> **TASK OBJECTIVE**
Nothing but the lines below between the line holding "拼贴asmr (208, 2267)" and the line holding "asmr是什么原理 (219, 1075)", inclusive, should appear in the answer, each set down exactly.

Collected data entries:

>>>

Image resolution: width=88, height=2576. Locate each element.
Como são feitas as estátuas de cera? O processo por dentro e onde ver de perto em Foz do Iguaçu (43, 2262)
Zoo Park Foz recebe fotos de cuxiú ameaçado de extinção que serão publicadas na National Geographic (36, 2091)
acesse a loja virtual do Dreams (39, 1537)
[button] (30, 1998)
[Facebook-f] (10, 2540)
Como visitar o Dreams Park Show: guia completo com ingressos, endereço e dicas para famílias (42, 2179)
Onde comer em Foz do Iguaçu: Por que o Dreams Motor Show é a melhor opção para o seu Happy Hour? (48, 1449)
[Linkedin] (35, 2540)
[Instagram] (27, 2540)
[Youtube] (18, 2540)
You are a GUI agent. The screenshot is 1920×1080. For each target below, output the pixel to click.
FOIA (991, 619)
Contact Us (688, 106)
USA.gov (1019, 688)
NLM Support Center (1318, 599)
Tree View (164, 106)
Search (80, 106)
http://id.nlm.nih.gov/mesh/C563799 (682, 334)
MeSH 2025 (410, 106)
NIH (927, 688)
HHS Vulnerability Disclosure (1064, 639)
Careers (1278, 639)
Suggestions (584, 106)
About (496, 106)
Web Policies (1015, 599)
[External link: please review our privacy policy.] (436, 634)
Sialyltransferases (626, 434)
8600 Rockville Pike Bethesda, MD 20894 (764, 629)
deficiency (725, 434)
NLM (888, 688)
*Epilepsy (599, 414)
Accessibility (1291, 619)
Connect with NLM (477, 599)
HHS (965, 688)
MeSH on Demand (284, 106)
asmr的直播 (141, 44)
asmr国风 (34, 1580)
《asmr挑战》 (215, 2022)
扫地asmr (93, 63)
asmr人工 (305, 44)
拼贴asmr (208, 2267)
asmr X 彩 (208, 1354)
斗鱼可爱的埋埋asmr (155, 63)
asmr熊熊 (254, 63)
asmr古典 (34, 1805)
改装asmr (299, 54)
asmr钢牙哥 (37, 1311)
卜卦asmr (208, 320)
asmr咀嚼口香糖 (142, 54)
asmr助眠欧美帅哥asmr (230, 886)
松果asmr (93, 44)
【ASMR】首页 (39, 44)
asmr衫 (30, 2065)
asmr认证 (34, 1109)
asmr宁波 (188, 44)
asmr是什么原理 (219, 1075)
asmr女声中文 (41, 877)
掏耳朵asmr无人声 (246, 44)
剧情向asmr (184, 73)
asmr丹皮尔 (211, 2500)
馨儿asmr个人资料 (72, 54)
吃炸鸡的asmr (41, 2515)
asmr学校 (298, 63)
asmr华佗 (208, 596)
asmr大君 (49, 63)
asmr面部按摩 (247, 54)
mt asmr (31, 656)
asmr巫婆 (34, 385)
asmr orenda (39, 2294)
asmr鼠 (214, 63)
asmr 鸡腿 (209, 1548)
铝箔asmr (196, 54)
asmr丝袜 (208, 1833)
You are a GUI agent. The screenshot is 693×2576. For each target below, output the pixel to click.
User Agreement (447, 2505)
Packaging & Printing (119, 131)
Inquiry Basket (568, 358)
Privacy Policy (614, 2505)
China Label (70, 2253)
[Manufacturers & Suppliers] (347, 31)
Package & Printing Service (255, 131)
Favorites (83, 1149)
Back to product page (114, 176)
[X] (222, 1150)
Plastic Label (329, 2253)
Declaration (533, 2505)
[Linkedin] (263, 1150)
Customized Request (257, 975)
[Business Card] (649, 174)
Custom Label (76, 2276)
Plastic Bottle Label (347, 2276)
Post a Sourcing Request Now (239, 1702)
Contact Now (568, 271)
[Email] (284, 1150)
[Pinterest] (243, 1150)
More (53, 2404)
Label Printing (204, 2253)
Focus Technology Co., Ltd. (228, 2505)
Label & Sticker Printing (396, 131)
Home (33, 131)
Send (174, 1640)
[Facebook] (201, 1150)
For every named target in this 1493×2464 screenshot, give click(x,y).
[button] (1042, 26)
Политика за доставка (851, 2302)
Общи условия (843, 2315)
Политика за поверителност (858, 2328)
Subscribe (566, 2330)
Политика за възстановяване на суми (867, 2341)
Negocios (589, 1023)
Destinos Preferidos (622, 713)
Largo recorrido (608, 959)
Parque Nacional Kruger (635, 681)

<<<

> **COMPLETED TASK**
拼贴asmr (208, 2267)
asmr X 彩 (208, 1354)
斗鱼可爱的埋埋asmr (155, 63)
asmr熊熊 (254, 63)
asmr古典 (34, 1805)
改装asmr (299, 54)
asmr钢牙哥 (37, 1311)
卜卦asmr (208, 320)
asmr咀嚼口香糖 (142, 54)
asmr助眠欧美帅哥asmr (230, 886)
松果asmr (93, 44)
【ASMR】首页 (39, 44)
asmr衫 (30, 2065)
asmr认证 (34, 1109)
asmr宁波 (188, 44)
asmr是什么原理 (219, 1075)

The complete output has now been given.